When AI makes a decision, who is ultimately accountable?

Singapore’s Smart Nation journey is entering its most ambitious stage. In the coming years, Artificial Intelligence (AI) agents will not only assist humans—they will act for them. These agents will shop, move funds, manage portfolios, negotiate prices, and even sign contracts autonomously. The productivity gains are undeniable, but they also raise an increasingly urgent question: When AI makes a decision, who is ultimately accountable?

This issue is set to surface across ASEAN in 2026, as cross-border digital transactions become fully automated. Imagine an AI agent hosted in Singapore reallocating savings into a Thai equity fund, or executing a digital asset purchase in the Philippines. If the user disputes the outcome, the argument “My AI did it—not me” will not stand in court or in front of regulators. Liability will still fall on humans or institutions. Regulators will demand verifiable proof of who authorised the transaction and whether the AI remained within its approved mandate.

AI Has Given Rise to New Security Challenges

This is where the region’s identity framework must evolve.

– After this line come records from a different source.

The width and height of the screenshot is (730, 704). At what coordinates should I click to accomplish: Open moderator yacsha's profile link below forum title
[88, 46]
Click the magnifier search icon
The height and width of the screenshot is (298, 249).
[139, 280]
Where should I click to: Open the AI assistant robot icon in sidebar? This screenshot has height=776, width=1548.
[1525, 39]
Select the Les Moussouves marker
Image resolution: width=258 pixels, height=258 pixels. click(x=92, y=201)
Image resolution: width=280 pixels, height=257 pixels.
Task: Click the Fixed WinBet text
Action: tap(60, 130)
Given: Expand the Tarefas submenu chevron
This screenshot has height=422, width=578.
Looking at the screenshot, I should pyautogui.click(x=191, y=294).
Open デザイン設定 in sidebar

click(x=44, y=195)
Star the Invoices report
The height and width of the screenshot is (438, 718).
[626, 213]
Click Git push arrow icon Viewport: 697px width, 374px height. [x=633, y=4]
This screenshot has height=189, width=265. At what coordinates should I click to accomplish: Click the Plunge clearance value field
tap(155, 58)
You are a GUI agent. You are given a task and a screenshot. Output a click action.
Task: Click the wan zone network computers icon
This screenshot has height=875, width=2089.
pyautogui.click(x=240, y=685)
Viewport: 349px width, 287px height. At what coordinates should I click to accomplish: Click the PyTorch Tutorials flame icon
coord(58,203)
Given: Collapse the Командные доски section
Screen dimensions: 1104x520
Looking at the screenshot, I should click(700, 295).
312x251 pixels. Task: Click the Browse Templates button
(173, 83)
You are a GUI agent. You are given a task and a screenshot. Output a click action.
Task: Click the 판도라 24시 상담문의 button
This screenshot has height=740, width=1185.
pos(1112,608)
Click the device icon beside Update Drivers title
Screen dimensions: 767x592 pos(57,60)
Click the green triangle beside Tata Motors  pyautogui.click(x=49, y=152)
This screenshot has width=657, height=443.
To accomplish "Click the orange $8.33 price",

Traditional KYC (Know Your Customer) is no longer enough in a world of autonomous AI. Institutions will need to adopt KYA—Know Your Agent.

Singapore is already signalling how this should work. The Monetary Authority of Singapore (MAS) has strengthened its stance through the FEAT principles, the Veritas initiative, and, most recently, the AI Risk Management Guidelines, which emphasise governance, human accountability, and rigorous controls across the AI lifecycle. The message is clear: autonomy cannot exist without oversight.

In the future, every authorised AI agent will need its own verifiable identity, bound directly to a human’s proven biometric. This creates a secure, traceable chain of custody—from a person’s intent in Jakarta to an AI agent’s execution in Hong Kong—that can withstand regulatory scrutiny across borders. Far from slowing innovation, this strengthens trust, enabling the region’s digital economy to scale confidently and safely.

The winners in APAC’s next phase of digital transformation will not be the fastest movers, but the most trusted. As AI becomes an active participant in financial and commercial life, the ability to anchor every autonomous action to a verified human will be the foundation of digital trust for the next decade.